馴染みのない代物だが、少年は直感的に傍らに倒れた女性のものであろう、と当たりを付けていた。となれば、不用意に触るのは憚られる。
気持ちのいい風の吹く中、少年は途方に暮れた。
幸いなことに女性の装備の大半が壊れているが、その装備が身代わりになったのか体のそのものの損傷はほぼ無い。見た目だけだが、精々が擦り傷や切り傷が細かにある程度。
それはつまり、見捨てるという選択肢が取れない。見ず知らずの他人であろうとも、自分が見捨ててしまった、という罪悪感を背負い宅が無い為だ。
であるのなら、彼女を背負うなりして何処かに向かわねばならない。せめて人間、或いはコミュニケーションの取れる知的生命体との接触がベスト。
だが、その方向が決まらない。土地勘が無い以上、現在地が分からず。ネット環境が無い以上、スマホは光る板程度の役割しかないのだから。
「どうするか…………ん?」
八方ふさがりの状況で、少年の耳がとある音を拾い上げた。
風に揺れる草や梢の音ではない。
足音。そして、男女の会話する声。
「…………」
無意識のうちに音の聞こえた方へと顔を向けて、少年は膝立ちとなると右拳を握っていた。

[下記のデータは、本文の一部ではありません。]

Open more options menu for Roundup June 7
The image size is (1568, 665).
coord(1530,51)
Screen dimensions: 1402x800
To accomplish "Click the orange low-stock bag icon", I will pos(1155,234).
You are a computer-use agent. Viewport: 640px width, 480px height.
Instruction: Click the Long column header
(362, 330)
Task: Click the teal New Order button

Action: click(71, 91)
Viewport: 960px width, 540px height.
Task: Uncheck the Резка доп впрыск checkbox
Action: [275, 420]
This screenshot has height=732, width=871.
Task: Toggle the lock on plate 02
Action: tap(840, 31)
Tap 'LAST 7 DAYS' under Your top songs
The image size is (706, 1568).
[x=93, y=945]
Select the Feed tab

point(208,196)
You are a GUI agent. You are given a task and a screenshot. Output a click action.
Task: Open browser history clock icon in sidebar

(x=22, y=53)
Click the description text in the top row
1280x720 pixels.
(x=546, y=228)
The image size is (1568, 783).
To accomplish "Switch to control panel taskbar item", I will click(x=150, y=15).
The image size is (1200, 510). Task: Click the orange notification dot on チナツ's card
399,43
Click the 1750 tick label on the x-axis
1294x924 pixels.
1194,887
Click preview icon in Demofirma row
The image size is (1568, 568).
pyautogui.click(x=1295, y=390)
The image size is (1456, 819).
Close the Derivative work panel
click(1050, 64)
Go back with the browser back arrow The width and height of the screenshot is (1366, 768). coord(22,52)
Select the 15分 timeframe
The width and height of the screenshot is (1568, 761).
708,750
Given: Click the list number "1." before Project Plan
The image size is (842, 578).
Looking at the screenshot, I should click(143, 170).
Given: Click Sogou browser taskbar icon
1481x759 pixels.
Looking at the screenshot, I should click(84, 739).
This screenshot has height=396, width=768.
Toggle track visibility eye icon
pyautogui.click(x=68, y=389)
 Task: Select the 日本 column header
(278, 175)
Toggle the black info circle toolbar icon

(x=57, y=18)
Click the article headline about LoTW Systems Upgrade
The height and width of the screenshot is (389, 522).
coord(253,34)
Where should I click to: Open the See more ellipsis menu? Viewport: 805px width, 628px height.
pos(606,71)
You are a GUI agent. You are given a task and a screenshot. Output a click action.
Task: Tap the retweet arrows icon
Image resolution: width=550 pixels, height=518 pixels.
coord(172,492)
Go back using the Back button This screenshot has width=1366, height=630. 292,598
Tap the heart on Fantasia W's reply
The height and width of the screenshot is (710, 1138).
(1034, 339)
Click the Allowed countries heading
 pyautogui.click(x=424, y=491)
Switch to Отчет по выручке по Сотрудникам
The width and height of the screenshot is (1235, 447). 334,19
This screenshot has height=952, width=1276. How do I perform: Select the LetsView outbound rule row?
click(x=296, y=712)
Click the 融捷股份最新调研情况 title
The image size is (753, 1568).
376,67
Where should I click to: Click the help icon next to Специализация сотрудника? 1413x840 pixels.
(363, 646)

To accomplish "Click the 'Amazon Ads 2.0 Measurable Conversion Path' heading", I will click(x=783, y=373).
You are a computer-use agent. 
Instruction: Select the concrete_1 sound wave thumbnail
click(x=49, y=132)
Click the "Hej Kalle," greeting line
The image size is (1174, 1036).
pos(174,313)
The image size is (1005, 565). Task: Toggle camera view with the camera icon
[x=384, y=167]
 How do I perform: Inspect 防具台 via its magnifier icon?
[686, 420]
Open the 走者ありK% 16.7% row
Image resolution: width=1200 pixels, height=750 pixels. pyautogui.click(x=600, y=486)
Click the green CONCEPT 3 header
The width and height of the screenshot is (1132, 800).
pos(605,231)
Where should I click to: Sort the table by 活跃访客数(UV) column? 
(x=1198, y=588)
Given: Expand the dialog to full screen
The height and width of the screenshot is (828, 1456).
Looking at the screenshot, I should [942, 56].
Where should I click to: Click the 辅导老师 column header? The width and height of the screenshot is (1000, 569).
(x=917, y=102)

立ち位置は、女性を守る様に。見ず知らずの他人であろうとも、そこがどことも知れぬ場所であろうとも他者を優先する姿勢。
果たして、現れるのは一組の男女?だった。
「人、と…………ロボット、か?」
「お前、そこで何をしている?」
問うたのは、二つ結びのおさげを前に垂らして額にゴーグルをつけた背の低い女性。
明らかな警戒の色に、焦ったのは少年だった。
慌てて拳を解いて両手を上げると、抵抗の意思が無いと手をひらひらと振ってみせた。
「ッ、この人が怪我をしてるんだ!助けてくれないか!?」
要求は手短に、且つ簡潔に。そして、自分の事は入っていない。
手を上げる少年に対して、女性は眉をひそめた。
「…………診る分には、構わん。だが、お前は少し距離を取れ」
「あ、ああ……!」
女性に言われ、少年はゆっくりと立ち上がると背を見せない様にしつつ後ずさり。
とりあえず、跳んでも届かない距離まで離れた所で女性は患者の傍へと膝をついた。
「どうだ?」
「ふむ……大した怪我はないな。触診にはなるが、折れている個所もなさそうだ。おい、お前」
「お、おう!」
「何処の里の所属だ?それとも、霊山か?」
「里……?れいざん……?」
患者の診察を終えて女性が問う。だが、生憎と少年にはその問いに関する答えは無い。
思わぬ反応だったのか、女性の眉間に皺が寄った。
代わりに口を開く、というか声を発したのは小柄なロボット?だ。
「おいおい、どういうこった。こっちの女は“モノノフ”だろ?お前の知り合いじゃねぇのか?」
「ロボットが喋った…………あ、いや、えっと……その人は、俺の知り合いじゃない。空に穴が開いて、そこに吸い込まれたかと思ったら、ここに居たんだ」
「穴だと?」
「し、信じてもらえないとは思うけど……嘘は言ってねぇ!嘘つくメリットも無いからな」
「ふむ…………」
女性が顎に手を当てて考え込む。だが、その思索を遮ったのは連れのロボット?だった。
「考えるのは、良いけどよ。とりあえず、ここを離れるのが先じゃねぇか?怪我が大した事無いとはいえ、気絶した人間をこのまま寝かしとく訳にもいかねぇだろ?」
「……それもそうだな。まあ、ちょっとした人助けだ。聞きたい話もある。おい、お前」
「お、おう……何だ?」
「こいつを背負ってやれ。
「へいへい。人使いが荒いぜ、まったく」
ぶちぶち言いながらも、時継と呼ばれたロボットは患者の側に転がる装備の残骸を拾い上げる。
未だに状況の呑み込めない少年だが、しかしこのチャンスを逃す訳にもいかない。
慎重に距離を詰めると、ジャケットを羽織り直して倒れる患者をどうにかこうにか背負い上げた。
「ッ…………ん?」
「どしたよ」
「ああ、いや……何でも無い」
時継の問いに首を振る少年。
背中に当たる感触以上に、気になる事が一つある。
(人一人背負って、こんなに軽いもんだったか?)
腕から伝わる重さがあまりにも頼りなくて、その道中で何度も背中を確認する少年の姿が見られるのだった。